● INSTRUCTIONS TO FOLLOW: Reproduce the data below, swapping "Customize" for "Manage options" and keeping everything else the same. Omit the pictures.

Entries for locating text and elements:
★ ★ ★ ★

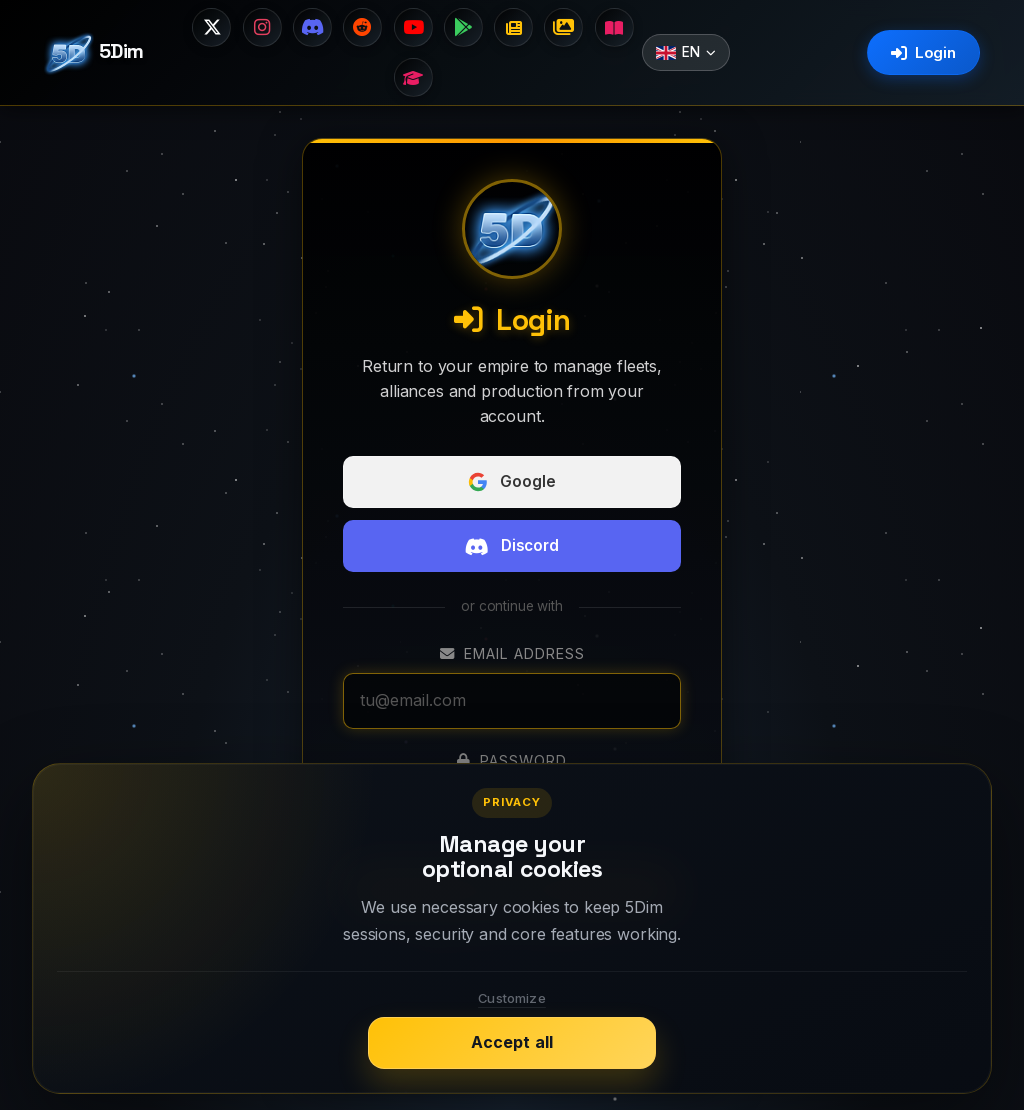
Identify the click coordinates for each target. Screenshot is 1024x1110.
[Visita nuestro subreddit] (362, 28)
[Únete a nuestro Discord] (311, 28)
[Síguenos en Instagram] (259, 28)
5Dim (94, 54)
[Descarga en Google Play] (464, 28)
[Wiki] (618, 28)
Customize (512, 998)
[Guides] (413, 79)
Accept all (512, 1042)
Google (511, 484)
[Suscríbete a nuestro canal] (413, 28)
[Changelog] (515, 28)
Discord (512, 548)
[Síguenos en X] (208, 28)
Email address (512, 655)
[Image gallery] (567, 28)
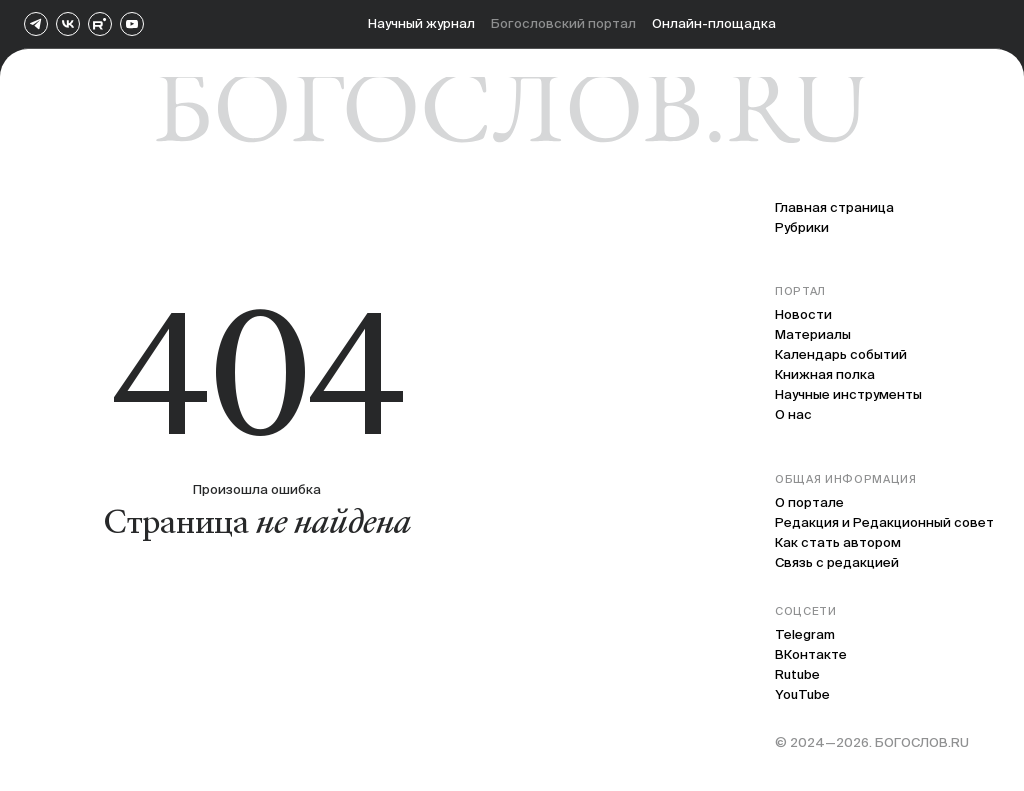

★ ★ ★ ★

● EXPECTED ANSWER:
Identify the click coordinates for each target. Screenshot is 1024x1110.
[Visita nuestro subreddit] (362, 28)
[Únete a nuestro Discord] (311, 28)
[Síguenos en Instagram] (259, 28)
5Dim (94, 54)
[Descarga en Google Play] (464, 28)
[Wiki] (618, 28)
Manage options (512, 998)
[Guides] (413, 79)
Accept all (512, 1042)
Google (511, 484)
[Suscríbete a nuestro canal] (413, 28)
[Changelog] (515, 28)
Discord (512, 548)
[Síguenos en X] (208, 28)
Email address (512, 655)
[Image gallery] (567, 28)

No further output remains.